Instruction - Output the lines below, unchanged, from the line containing "You are a computer-use" through the end of the lines, including both ends. Leave the pictures out of the answer.

Click-target data

=-=-=-=-=

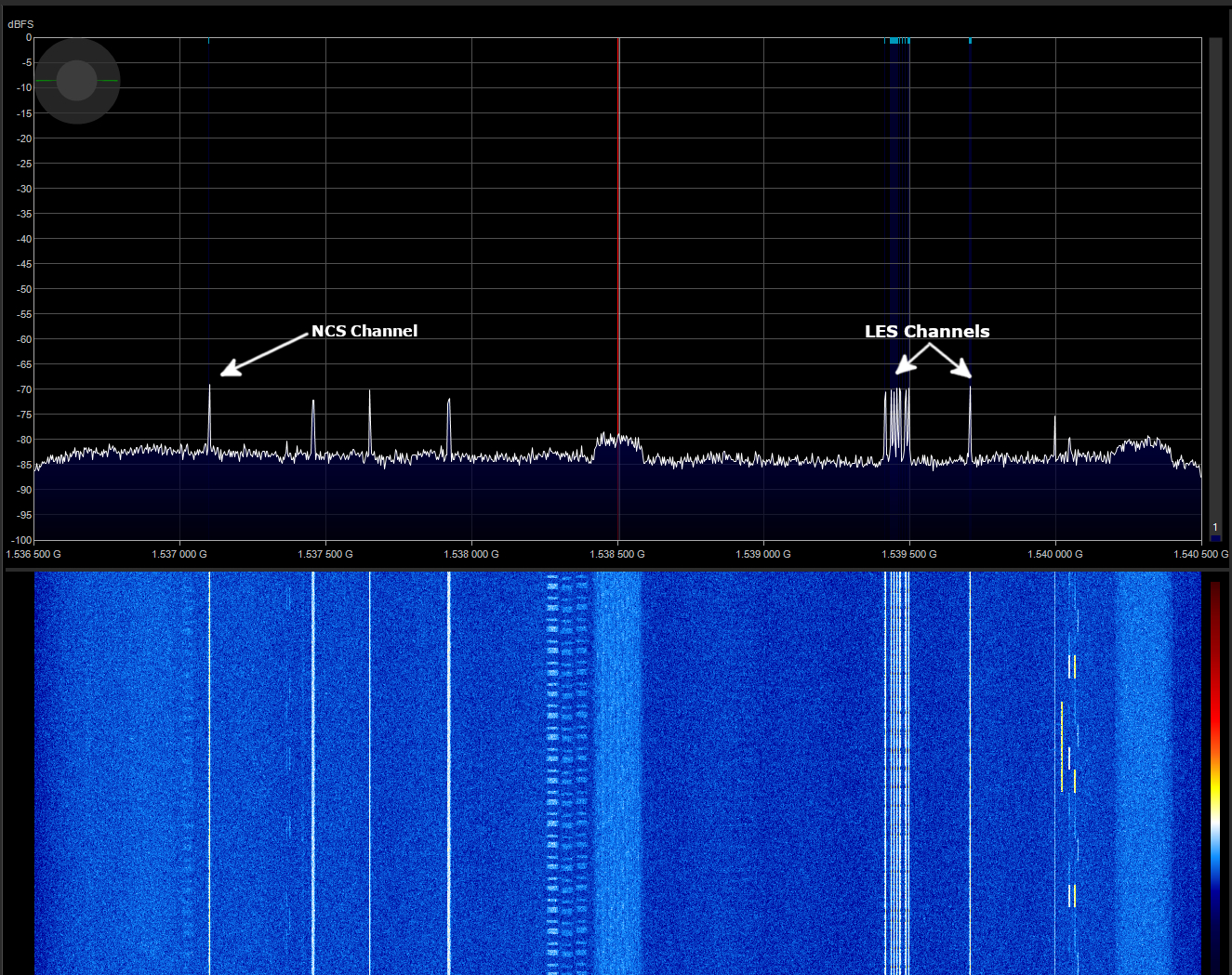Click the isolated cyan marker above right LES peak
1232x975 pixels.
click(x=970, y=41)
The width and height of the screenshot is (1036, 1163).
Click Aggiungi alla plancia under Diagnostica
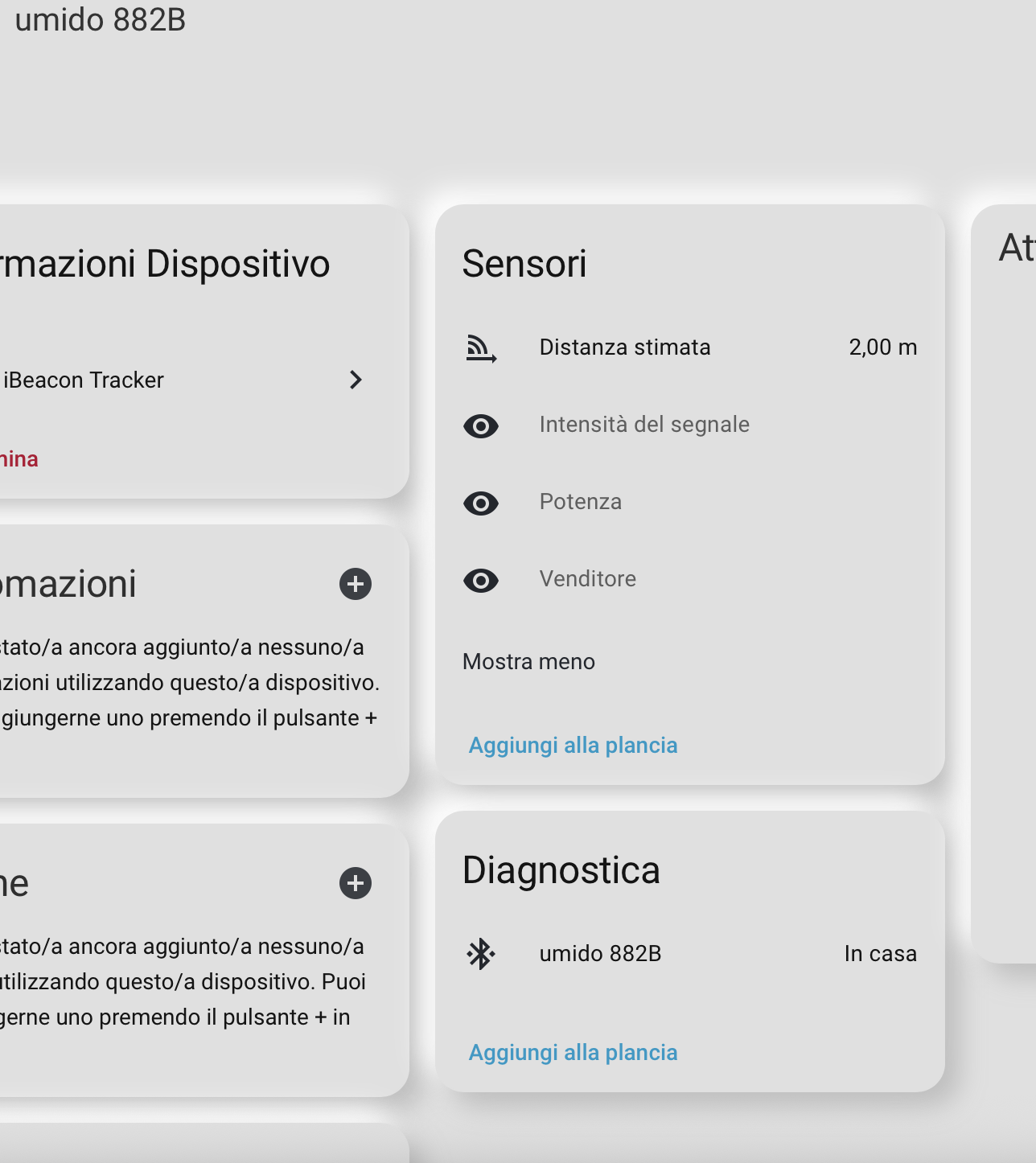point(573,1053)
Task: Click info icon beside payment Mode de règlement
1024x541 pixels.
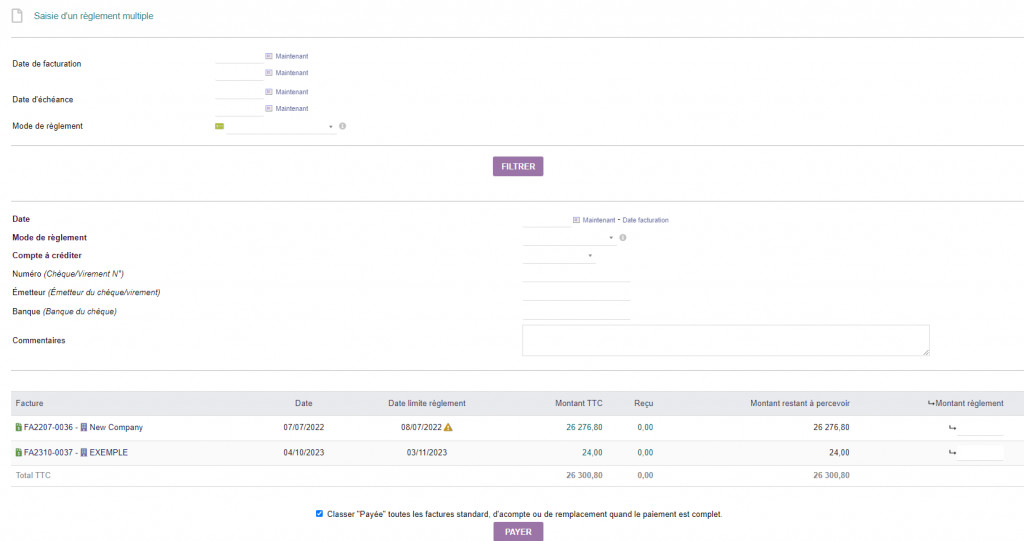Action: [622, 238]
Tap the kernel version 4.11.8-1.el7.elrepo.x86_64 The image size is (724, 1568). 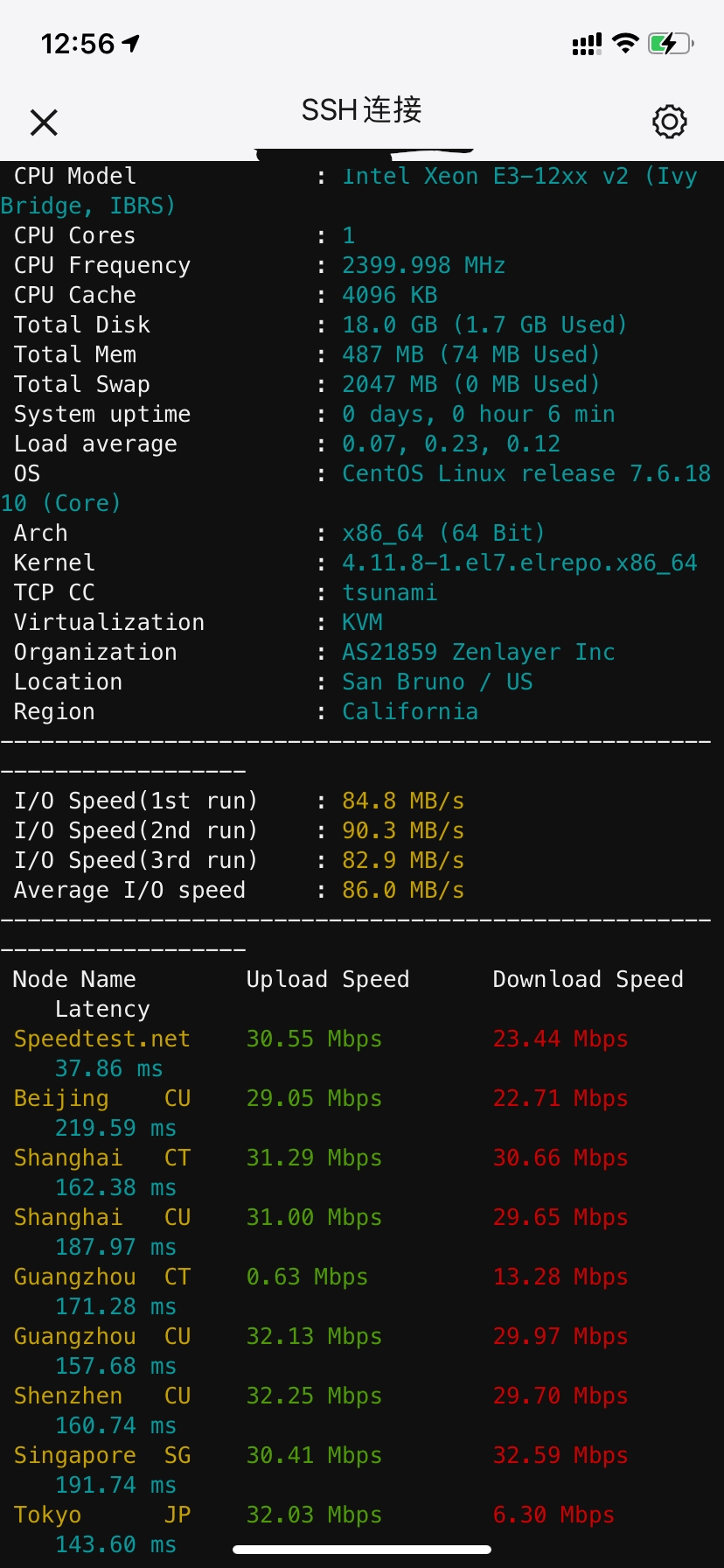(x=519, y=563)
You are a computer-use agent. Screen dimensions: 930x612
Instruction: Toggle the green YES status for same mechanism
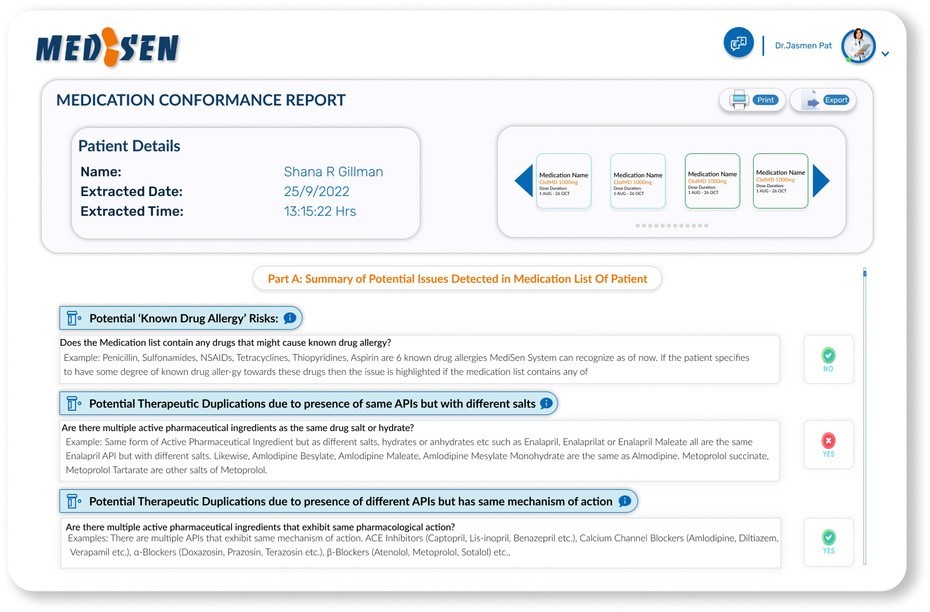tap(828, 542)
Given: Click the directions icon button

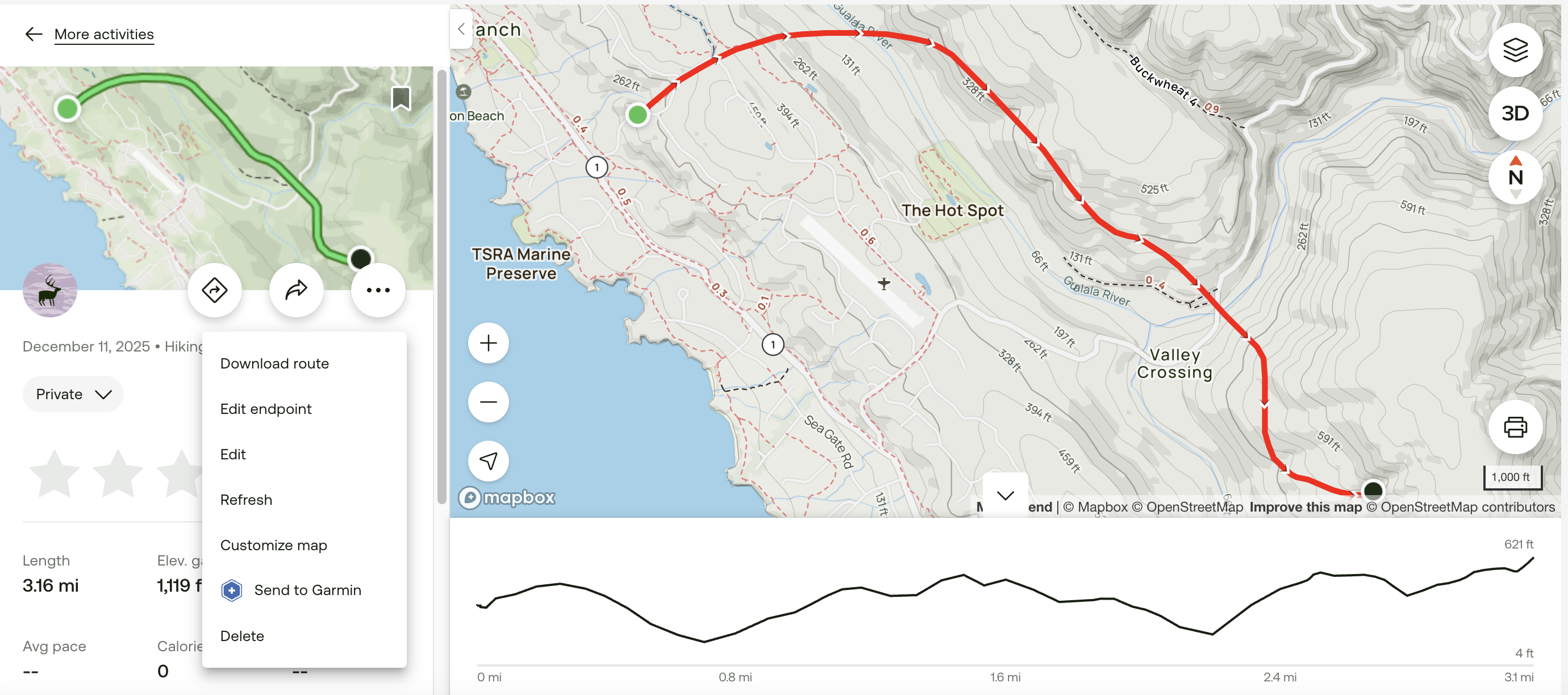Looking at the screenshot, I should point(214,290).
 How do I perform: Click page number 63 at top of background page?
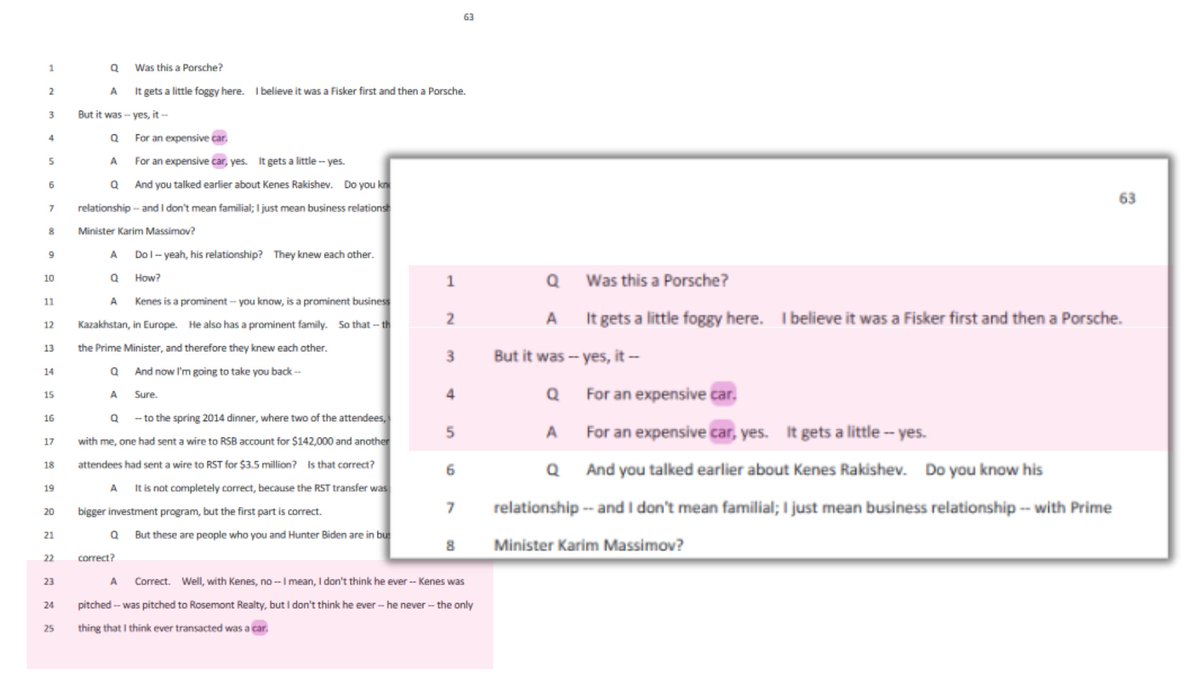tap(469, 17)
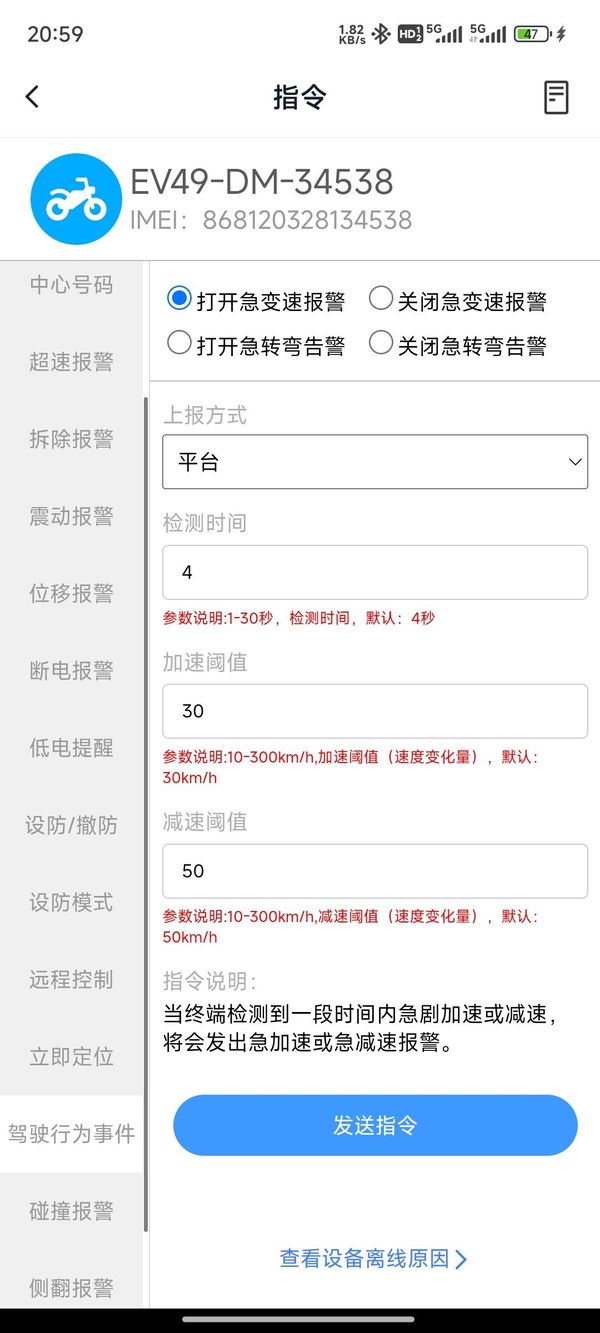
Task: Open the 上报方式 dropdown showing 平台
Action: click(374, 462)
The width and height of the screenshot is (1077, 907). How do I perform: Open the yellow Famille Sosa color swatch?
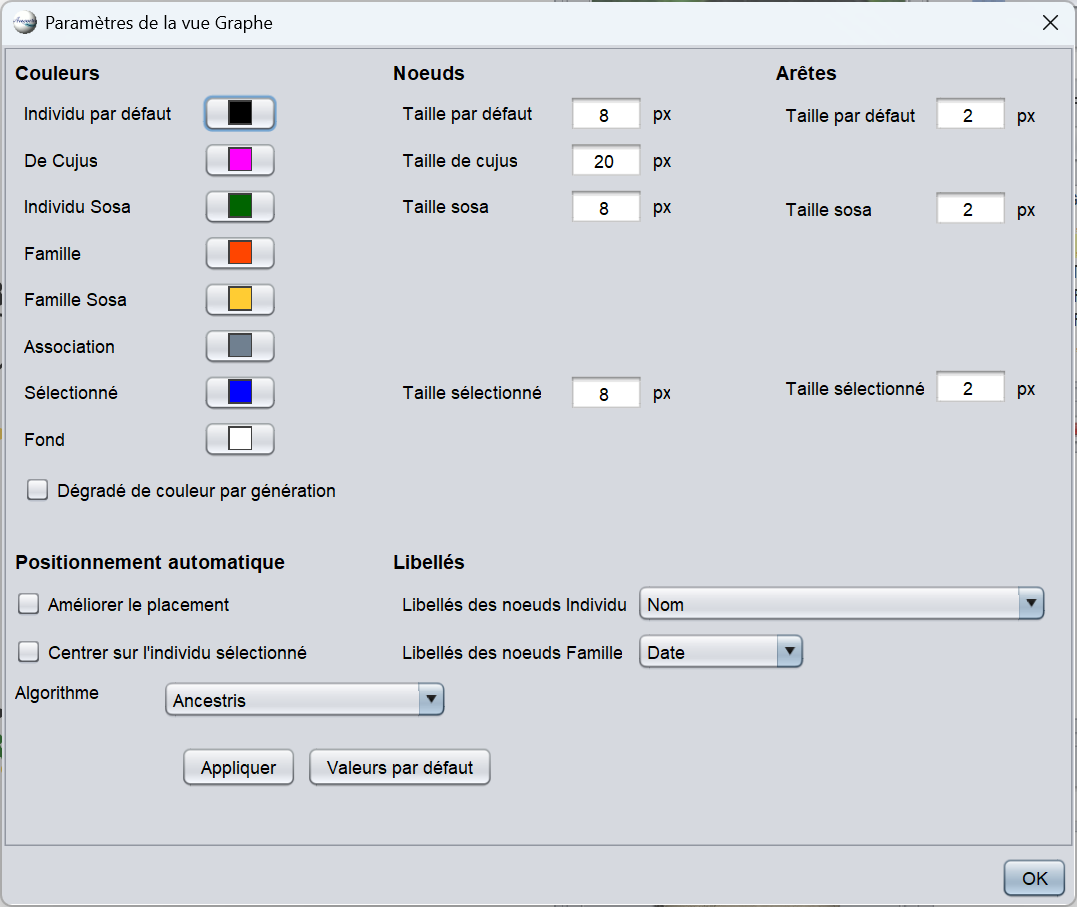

=-=-=-=-=

Answer to the exercise -
You are a computer-use agent. Screen dimensions: 930x612
Instruction: Toggle the green YES status for same mechanism
tap(828, 542)
Given: Click the directions icon button

Looking at the screenshot, I should point(214,290).
 How do I perform: Click page number 63 at top of background page?
tap(469, 17)
Task: Open the 上报方式 dropdown showing 平台
Action: click(374, 462)
The width and height of the screenshot is (1077, 907). How do I perform: Open the yellow Famille Sosa color swatch?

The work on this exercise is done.